• **Assignment**: Lines of the listing below that contain the string "axis" are to be returned.

• **Input**:

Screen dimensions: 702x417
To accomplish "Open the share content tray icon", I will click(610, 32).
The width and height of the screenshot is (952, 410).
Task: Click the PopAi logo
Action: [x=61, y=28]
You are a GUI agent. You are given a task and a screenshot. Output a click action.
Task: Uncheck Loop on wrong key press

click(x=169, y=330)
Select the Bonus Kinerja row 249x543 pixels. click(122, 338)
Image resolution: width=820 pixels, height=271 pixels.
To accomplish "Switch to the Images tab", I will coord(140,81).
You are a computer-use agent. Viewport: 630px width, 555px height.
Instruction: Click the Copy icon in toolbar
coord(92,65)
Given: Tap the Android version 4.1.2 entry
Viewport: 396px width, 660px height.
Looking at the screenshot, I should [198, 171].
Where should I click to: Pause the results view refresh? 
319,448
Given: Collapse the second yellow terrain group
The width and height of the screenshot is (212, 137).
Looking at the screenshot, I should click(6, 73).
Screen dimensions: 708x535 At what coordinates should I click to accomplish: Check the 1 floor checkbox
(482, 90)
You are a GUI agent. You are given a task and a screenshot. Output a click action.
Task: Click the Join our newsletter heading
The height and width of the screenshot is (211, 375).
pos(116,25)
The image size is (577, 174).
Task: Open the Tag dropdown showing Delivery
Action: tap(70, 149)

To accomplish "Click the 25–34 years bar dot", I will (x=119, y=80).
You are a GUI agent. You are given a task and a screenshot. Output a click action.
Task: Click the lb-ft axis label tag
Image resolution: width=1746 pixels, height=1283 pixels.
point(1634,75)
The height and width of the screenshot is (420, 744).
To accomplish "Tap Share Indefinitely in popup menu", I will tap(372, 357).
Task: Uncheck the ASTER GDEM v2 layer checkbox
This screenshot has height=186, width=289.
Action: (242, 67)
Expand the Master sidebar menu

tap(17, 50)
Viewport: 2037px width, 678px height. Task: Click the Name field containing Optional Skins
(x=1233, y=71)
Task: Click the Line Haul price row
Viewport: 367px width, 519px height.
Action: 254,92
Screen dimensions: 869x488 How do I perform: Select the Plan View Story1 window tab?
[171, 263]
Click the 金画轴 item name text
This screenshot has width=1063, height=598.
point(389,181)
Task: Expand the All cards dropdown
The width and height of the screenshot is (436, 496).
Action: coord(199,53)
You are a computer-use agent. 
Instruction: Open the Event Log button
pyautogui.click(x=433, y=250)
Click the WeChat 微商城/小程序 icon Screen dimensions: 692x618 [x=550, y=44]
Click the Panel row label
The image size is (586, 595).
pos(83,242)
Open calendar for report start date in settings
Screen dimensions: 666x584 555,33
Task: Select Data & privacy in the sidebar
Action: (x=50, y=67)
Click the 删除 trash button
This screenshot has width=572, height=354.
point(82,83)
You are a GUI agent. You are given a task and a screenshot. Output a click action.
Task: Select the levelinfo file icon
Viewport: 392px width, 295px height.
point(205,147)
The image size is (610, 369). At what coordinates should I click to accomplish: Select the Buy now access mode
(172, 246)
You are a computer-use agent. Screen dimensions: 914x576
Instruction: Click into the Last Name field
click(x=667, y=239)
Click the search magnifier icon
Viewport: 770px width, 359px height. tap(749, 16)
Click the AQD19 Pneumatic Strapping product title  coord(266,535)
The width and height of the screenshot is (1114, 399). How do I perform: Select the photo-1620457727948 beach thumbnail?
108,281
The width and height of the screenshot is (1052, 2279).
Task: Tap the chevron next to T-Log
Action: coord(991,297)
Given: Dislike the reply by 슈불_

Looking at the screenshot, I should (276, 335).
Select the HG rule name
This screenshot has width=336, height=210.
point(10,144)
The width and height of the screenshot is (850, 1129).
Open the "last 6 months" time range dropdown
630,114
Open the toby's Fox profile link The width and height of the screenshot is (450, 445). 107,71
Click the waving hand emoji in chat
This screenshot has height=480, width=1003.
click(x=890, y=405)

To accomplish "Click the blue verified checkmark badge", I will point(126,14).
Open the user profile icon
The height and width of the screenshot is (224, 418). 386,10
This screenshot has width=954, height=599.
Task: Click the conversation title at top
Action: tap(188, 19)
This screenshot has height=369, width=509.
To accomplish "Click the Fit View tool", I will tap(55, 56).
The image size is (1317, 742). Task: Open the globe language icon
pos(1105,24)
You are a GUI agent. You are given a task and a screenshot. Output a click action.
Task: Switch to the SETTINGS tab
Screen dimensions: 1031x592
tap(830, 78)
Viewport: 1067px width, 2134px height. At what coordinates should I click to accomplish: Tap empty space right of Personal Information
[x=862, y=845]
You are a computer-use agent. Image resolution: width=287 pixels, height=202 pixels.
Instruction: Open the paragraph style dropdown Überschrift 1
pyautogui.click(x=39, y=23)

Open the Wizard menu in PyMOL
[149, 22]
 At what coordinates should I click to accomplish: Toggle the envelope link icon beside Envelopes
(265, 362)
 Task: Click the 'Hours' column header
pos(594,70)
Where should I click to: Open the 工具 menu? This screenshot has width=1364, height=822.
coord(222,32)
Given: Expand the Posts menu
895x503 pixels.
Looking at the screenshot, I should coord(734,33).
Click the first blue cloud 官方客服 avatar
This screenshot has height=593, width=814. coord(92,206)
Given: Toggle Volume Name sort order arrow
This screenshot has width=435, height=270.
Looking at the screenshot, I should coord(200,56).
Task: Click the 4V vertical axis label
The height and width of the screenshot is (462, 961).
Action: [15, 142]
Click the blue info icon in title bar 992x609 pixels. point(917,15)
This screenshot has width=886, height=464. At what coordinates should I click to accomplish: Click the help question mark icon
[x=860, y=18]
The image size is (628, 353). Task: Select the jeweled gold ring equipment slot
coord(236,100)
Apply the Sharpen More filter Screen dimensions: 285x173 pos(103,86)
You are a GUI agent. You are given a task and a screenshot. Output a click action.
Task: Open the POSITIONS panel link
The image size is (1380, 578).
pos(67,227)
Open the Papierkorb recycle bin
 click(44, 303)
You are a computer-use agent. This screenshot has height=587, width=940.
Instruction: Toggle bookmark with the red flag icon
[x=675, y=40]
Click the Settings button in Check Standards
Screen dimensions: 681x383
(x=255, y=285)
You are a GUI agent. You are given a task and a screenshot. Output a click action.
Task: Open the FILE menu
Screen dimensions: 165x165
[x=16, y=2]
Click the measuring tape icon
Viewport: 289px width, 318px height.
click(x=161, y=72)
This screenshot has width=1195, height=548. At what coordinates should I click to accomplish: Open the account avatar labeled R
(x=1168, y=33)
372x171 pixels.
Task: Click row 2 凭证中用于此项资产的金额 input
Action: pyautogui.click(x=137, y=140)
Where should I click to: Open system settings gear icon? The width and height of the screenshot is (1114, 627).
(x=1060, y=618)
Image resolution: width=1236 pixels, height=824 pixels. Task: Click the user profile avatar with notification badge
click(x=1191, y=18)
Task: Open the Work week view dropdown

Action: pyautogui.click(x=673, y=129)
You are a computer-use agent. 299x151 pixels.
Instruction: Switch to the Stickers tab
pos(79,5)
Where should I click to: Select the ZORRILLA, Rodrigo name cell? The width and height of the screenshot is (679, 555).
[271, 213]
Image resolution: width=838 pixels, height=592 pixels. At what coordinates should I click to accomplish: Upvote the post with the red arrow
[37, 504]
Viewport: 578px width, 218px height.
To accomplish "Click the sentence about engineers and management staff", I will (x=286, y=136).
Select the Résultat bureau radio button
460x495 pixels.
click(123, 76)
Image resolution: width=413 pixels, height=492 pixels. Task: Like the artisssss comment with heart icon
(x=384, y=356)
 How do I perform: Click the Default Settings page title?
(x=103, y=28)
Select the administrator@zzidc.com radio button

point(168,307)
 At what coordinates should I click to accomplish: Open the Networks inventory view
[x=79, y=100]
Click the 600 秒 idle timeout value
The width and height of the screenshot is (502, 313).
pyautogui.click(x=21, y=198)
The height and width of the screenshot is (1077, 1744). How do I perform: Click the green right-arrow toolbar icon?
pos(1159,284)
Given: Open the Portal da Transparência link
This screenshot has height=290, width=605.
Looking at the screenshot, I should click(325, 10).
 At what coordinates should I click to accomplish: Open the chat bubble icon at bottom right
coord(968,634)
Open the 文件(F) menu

• **Solution below**:
Task: Click the lb-ft axis label tag
Task: Click the 4V vertical axis label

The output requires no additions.